[Tasks to complete]
A - Check each statement against the program summary and answer yes or no, quoting the words that decide it: (i) the program took place at Georgetown on March 12-16, 1995; (ii) the program was designed only for finance executives; (iii) Tony Sondhi was a full professor.
B - From the program summary, reproduce the passage that begins at the words "This session provided" and stops after the words "real international corporations.".
C - List every session topic that the program summary says the experts from industry, government, and academic fields presented.

[Selected excerpt]
• • • • •

Printer Friendly

Doing business in emerging markets: the Global Management Program - Georgetown, March 12-16, 1995.

In March, a joint NACM, FCIB, and Center for International Business Education and Research (Georgetown University School of Business) senior executive program provided in-depth exposure to selected topics essential to understanding international business. Designed to assist executives in sales, credit, finance, and related fields, this program bridged the gap between domestic and international responsibilities. Experts from industry, government, and academic fields presented sessions on risk management, ethics, cultural issues, negotiation, trade finance, and third-world management issues. Here are some highlights.

Doing Business in Emerging Markets of the World

This session provided an introduction to financial reporting for foreign operations and foreign currency transactions. U.S. reporting requirements, International Accounting Standard Committee (IASC) rules, and accounting standards of major countries were compared. Tony Sondhi, visiting associate professor, Georgetown University School of Business, presented a comparative analysis of the effects of different reporting methods on key financial statement relationships and ratios. Analytical principles derived from those reporting differences were applied to case studies of real international corporations.

• • • • •

[Recorded data]
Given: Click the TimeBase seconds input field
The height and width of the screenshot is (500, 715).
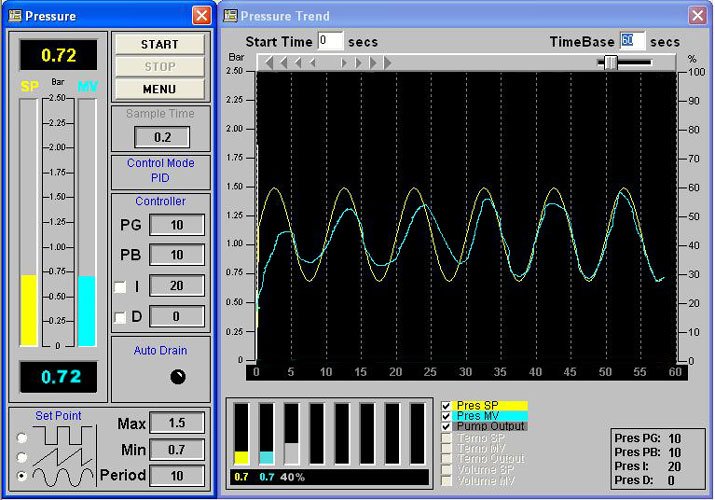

• • • • •

[Outputs]
A -
(i) Yes: "Georgetown, March 12-16, 1995."
(ii) No: "Designed to assist executives in sales, credit, finance, and related fields"
(iii) No: "Tony Sondhi, visiting associate professor, Georgetown University School of Business"

B -
This session provided an introduction to financial reporting for foreign operations and foreign currency transactions. U.S. reporting requirements, International Accounting Standard Committee (IASC) rules, and accounting standards of major countries were compared. Tony Sondhi, visiting associate professor, Georgetown University School of Business, presented a comparative analysis of the effects of different reporting methods on key financial statement relationships and ratios. Analytical principles derived from those reporting differences were applied to case studies of real international corporations.

C -
- risk management
- ethics
- cultural issues
- negotiation
- trade finance
- third-world management issues